Task statement
Repeat each record exactly. Any picture gets left out.

[Data records Boundary: Start]

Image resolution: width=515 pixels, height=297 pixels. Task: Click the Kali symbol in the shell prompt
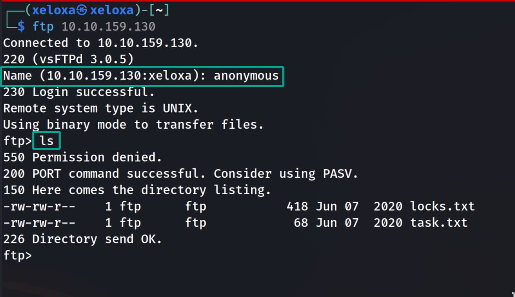(82, 10)
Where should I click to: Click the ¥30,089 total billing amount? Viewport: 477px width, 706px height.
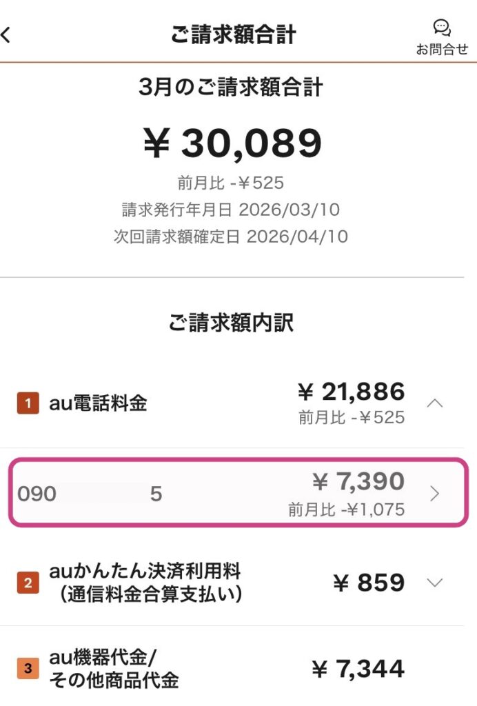pyautogui.click(x=232, y=143)
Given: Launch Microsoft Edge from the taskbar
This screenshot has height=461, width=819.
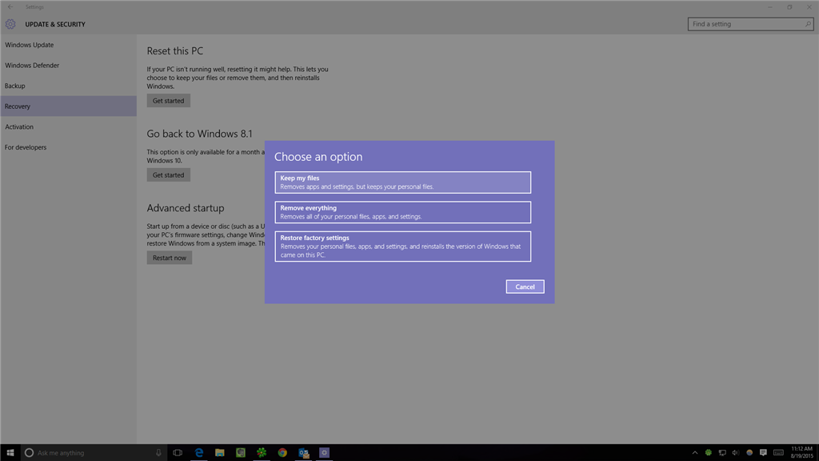Looking at the screenshot, I should click(x=199, y=452).

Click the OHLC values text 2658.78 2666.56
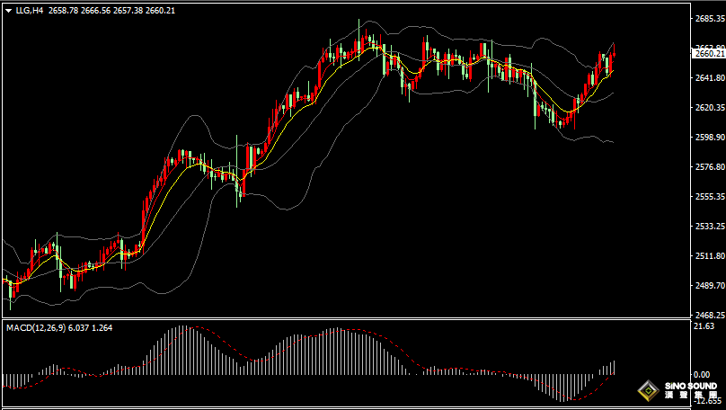(x=79, y=10)
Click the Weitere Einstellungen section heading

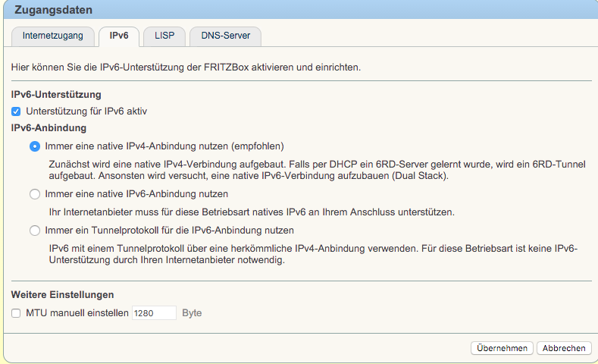(x=62, y=294)
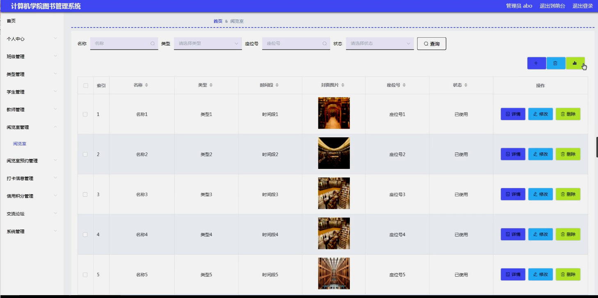Click the magnifier icon in the 座位号 field
The height and width of the screenshot is (298, 598).
325,43
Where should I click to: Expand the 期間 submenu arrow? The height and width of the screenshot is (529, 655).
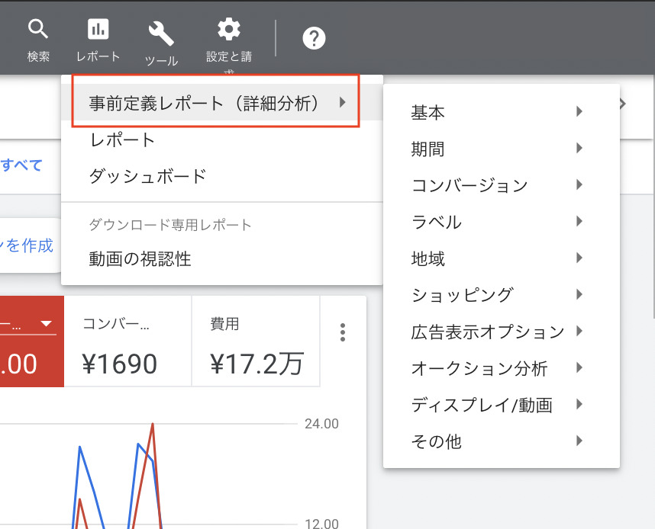pyautogui.click(x=579, y=149)
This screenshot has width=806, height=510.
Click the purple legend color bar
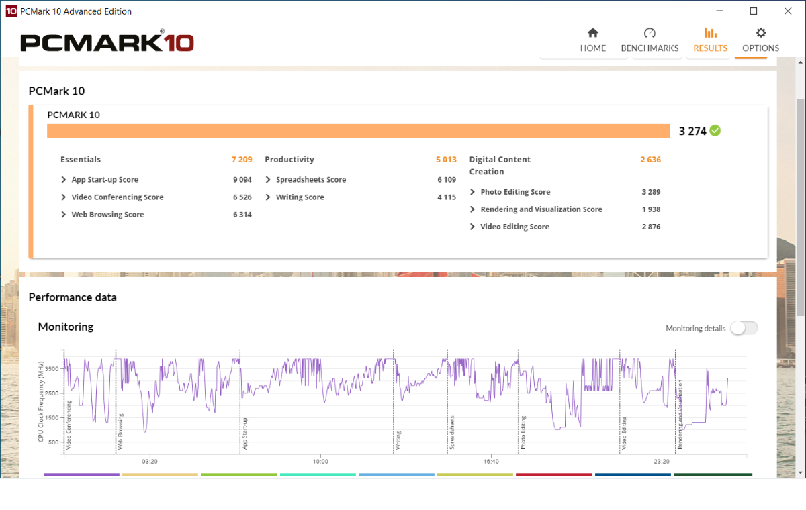(81, 475)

[Data records Boundary: End]

Task solution
Image resolution: width=515 pixels, height=297 pixels. Task: Click the Kali symbol in the shell prompt
(82, 10)
Where should I click to: Click the ¥30,089 total billing amount? Viewport: 477px width, 706px height.
pyautogui.click(x=232, y=143)
Given: Launch Microsoft Edge from the taskbar
This screenshot has height=461, width=819.
Looking at the screenshot, I should click(x=199, y=452).

Click the OHLC values text 2658.78 2666.56
(x=79, y=10)
Click the Weitere Einstellungen section heading

(x=62, y=294)
Click the magnifier icon in the 座位号 field
The height and width of the screenshot is (298, 598).
325,43
Where should I click to: Expand the 期間 submenu arrow? The height and width of the screenshot is (529, 655).
pyautogui.click(x=579, y=149)
This screenshot has width=806, height=510.
Click the purple legend color bar
(81, 475)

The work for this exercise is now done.